Brands that engage fans can worry less about changes to Facebook’s EdgeRank algorithm

Keep Calm and Like Me

(c) Can Stock Photo
Something of an uproar has picked up steam as Facebook brand page administrators noticed a decline in the reach of their posts. According to one source, pages have lost 6.5 percent of their reach since Facebook implemented a change to its EdgeRank algorithm, which determines the updates that will appear in the newsfeeds of people who have liked a page. EdgeRank Checker was seeing reach of 26 percent before the change and 19.5 percent after. The post also reveals a drop in viral reach per fan and engagement per fan.

Other commentators, like Jeff Doak, peg the reach decline at between 24 and 63 percent and averaging at about 45 percent. One brand page to which Doak has access lost its reach to 100,000 fans, he claims.

In a response to the outcry, a Facebook representative emphasized that “the more engaging your content, the lower the impact this optimization should have on your reach going forward.” The spokesperson asserted that the change wasn’t designed to hurt brand pages but to make sure users got the most engaging content in their newsfeeds, which are now optimized “to show users the posts they are most likely to engage with.”

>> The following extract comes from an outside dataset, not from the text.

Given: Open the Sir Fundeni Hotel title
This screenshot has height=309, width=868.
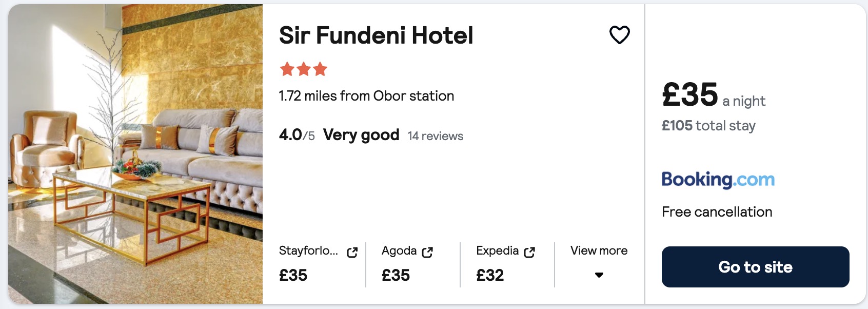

Brands are caught between the proverbial rock and hard place. They don’t pay Facebook to maintain their pages and have little right to complain when the social network makes adjustments, whether those adjustments are designed to bolster company profits or improve the experience for its (recently announced) 1 billion users. On the other hand, a recent study found that half of consumers prefer to engage with a brand on its Facebook page than on its website, rendering the option of abandoning Facebook mostly unreasonable.

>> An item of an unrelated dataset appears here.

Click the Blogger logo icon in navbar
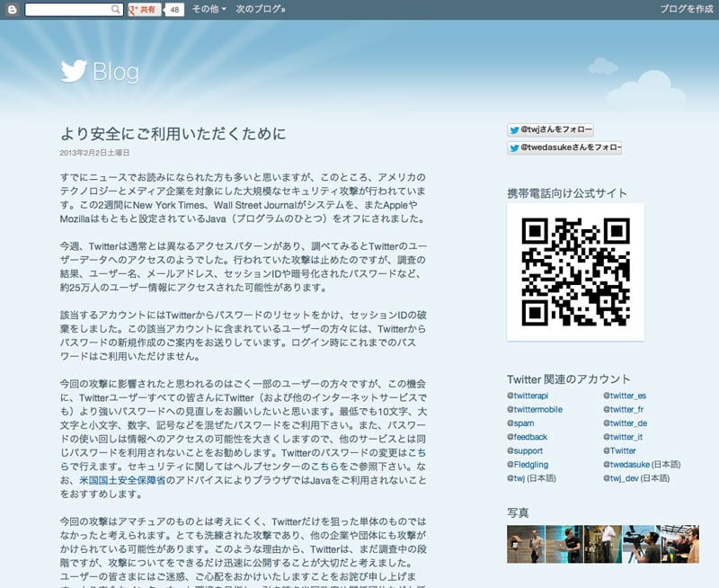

Still, rather than complain about lost reach, brands should redouble their efforts to create engaging content. Sadly, despite thousands of posts, articles, books, conference presentations, Slideshare decks and other content that reinforces the idea, most brands continue to focus on piling up the number of likes. That is a zero sum game.

Consider food-and-beverage rivals Coca-Cola and Pepsi. Coca-Cola made headlines not too long ago when its brand page surpassed 50 million likes, more than any other page on Facebook; the company acquires a new fan every second. Pepsi lags considerably behind with a mere 9 million. Yet which brand is getting more value from its Facebook efforts? Consider these statistics:

  • Pepsi’s fans are active 42 percent longer than Coke’s, whose fans are active for 51 days compared to Pepsi fans’ 73 days.
  • Twice as many Pepsi fans engage more than once as Coke’s fans, with 46 percent of Pepsi’s fans engaging multiple times vs. Coke’s performance at 25 percent.
  • 14 percent of Pepsi’s engagement comes from comments; for Coke, the number is only 10 percent.
  • People who have liked the Pepsi page are 40 percent more active than Coca-Cola’s. 0.8 percent of Coke’s fans have actually engaged on the page—sharing, commenting, etc. The number for Pepsi: 5.3 percent.
  • On Coke’s brand page, people reference “Pepsi” 57 percent more than they reference “happiness,” part of Coca-Cola’s branding message.
  • More than half of Pepsi’s fans use their mobile devices to engage with the brand, almost 50 percent more than those using mobile to engage with Coca-Cola.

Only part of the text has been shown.